# start of Raw records
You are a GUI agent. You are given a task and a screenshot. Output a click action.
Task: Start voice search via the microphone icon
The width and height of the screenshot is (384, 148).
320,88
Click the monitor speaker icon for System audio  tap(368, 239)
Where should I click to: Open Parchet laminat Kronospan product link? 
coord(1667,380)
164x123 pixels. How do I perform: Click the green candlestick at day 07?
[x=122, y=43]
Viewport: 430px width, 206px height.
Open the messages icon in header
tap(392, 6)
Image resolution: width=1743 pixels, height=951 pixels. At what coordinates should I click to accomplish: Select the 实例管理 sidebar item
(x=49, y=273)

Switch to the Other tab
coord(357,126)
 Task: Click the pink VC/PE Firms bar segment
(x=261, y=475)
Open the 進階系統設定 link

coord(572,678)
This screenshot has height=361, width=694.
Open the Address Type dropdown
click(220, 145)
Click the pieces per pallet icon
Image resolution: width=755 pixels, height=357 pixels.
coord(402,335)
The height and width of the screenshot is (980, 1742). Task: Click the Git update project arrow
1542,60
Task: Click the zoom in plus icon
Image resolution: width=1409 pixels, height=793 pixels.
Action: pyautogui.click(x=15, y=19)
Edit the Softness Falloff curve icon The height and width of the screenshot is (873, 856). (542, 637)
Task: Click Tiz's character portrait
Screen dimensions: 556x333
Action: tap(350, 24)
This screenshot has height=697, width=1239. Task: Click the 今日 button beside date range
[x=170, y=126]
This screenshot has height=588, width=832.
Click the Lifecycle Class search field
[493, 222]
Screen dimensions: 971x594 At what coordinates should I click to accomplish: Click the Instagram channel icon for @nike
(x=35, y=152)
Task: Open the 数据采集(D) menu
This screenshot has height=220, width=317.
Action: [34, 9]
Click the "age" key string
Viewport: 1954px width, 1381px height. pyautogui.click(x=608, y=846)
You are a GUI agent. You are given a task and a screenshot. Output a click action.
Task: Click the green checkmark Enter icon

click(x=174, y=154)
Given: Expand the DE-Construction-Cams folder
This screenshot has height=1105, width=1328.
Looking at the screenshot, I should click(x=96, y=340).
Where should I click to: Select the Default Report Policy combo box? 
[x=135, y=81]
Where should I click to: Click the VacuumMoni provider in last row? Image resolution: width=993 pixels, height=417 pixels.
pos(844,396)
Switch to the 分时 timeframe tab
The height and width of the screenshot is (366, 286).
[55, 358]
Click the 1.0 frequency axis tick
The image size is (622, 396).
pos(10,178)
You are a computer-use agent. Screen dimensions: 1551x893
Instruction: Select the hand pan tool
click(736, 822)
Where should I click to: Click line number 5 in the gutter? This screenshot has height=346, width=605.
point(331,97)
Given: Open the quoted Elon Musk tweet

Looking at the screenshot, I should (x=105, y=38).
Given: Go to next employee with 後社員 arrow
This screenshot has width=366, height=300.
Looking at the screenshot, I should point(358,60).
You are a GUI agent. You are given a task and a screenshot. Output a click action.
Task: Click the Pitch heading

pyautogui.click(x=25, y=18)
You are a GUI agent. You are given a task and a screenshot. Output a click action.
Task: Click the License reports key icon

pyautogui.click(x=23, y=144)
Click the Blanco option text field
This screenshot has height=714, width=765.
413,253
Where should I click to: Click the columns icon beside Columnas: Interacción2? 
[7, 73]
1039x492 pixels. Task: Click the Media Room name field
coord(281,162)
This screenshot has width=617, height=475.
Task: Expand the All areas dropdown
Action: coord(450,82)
# end of Raw records
## Set task
Give every line of the records above as a JSON list of strings, one string per line, with blank lines left out.

## The completed task
[
  "You are a GUI agent. You are given a task and a screenshot. Output a click action.",
  "Task: Start voice search via the microphone icon",
  "The width and height of the screenshot is (384, 148).",
  "320,88",
  "Click the monitor speaker icon for System audio  tap(368, 239)",
  "Where should I click to: Open Parchet laminat Kronospan product link? ",
  "coord(1667,380)",
  "164x123 pixels. How do I perform: Click the green candlestick at day 07?",
  "[x=122, y=43]",
  "Viewport: 430px width, 206px height.",
  "Open the messages icon in header",
  "tap(392, 6)",
  "Image resolution: width=1743 pixels, height=951 pixels. At what coordinates should I click to accomplish: Select the 实例管理 sidebar item",
  "(x=49, y=273)",
  "Switch to the Other tab",
  "coord(357,126)",
  " Task: Click the pink VC/PE Firms bar segment",
  "(x=261, y=475)",
  "Open the 進階系統設定 link",
  "coord(572,678)",
  "This screenshot has height=361, width=694.",
  "Open the Address Type dropdown",
  "click(220, 145)",
  "Click the pieces per pallet icon",
  "Image resolution: width=755 pixels, height=357 pixels.",
  "coord(402,335)",
  "The height and width of the screenshot is (980, 1742). Task: Click the Git update project arrow",
  "1542,60",
  "Task: Click the zoom in plus icon",
  "Image resolution: width=1409 pixels, height=793 pixels.",
  "Action: pyautogui.click(x=15, y=19)",
  "Edit the Softness Falloff curve icon The height and width of the screenshot is (873, 856). (542, 637)",
  "Task: Click Tiz's character portrait",
  "Screen dimensions: 556x333",
  "Action: tap(350, 24)",
  "This screenshot has height=697, width=1239. Task: Click the 今日 button beside date range",
  "[x=170, y=126]",
  "This screenshot has height=588, width=832.",
  "Click the Lifecycle Class search field",
  "[493, 222]",
  "Screen dimensions: 971x594 At what coordinates should I click to accomplish: Click the Instagram channel icon for @nike",
  "(x=35, y=152)",
  "Task: Open the 数据采集(D) menu",
  "This screenshot has height=220, width=317.",
  "Action: [34, 9]",
  "Click the \"age\" key string",
  "Viewport: 1954px width, 1381px height. pyautogui.click(x=608, y=846)",
  "You are a GUI agent. You are given a task and a screenshot. Output a click action.",
  "Task: Click the green checkmark Enter icon",
  "click(x=174, y=154)",
  "Given: Expand the DE-Construction-Cams folder",
  "This screenshot has height=1105, width=1328.",
  "Looking at the screenshot, I should click(x=96, y=340).",
  "Where should I click to: Select the Default Report Policy combo box? ",
  "[x=135, y=81]",
  "Where should I click to: Click the VacuumMoni provider in last row? Image resolution: width=993 pixels, height=417 pixels.",
  "pos(844,396)",
  "Switch to the 分时 timeframe tab",
  "The height and width of the screenshot is (366, 286).",
  "[55, 358]",
  "Click the 1.0 frequency axis tick",
  "The image size is (622, 396).",
  "pos(10,178)",
  "You are a computer-use agent. Screen dimensions: 1551x893",
  "Instruction: Select the hand pan tool",
  "click(736, 822)",
  "Where should I click to: Click line number 5 in the gutter? This screenshot has height=346, width=605.",
  "point(331,97)",
  "Given: Open the quoted Elon Musk tweet",
  "Looking at the screenshot, I should (x=105, y=38).",
  "Given: Go to next employee with 後社員 arrow",
  "This screenshot has width=366, height=300.",
  "Looking at the screenshot, I should point(358,60).",
  "You are a GUI agent. You are given a task and a screenshot. Output a click action.",
  "Task: Click the Pitch heading",
  "pyautogui.click(x=25, y=18)",
  "You are a GUI agent. You are given a task and a screenshot. Output a click action.",
  "Task: Click the License reports key icon",
  "pyautogui.click(x=23, y=144)",
  "Click the Blanco option text field",
  "This screenshot has height=714, width=765.",
  "413,253",
  "Where should I click to: Click the columns icon beside Columnas: Interacción2? ",
  "[7, 73]",
  "1039x492 pixels. Task: Click the Media Room name field",
  "coord(281,162)",
  "This screenshot has width=617, height=475.",
  "Task: Expand the All areas dropdown",
  "Action: coord(450,82)"
]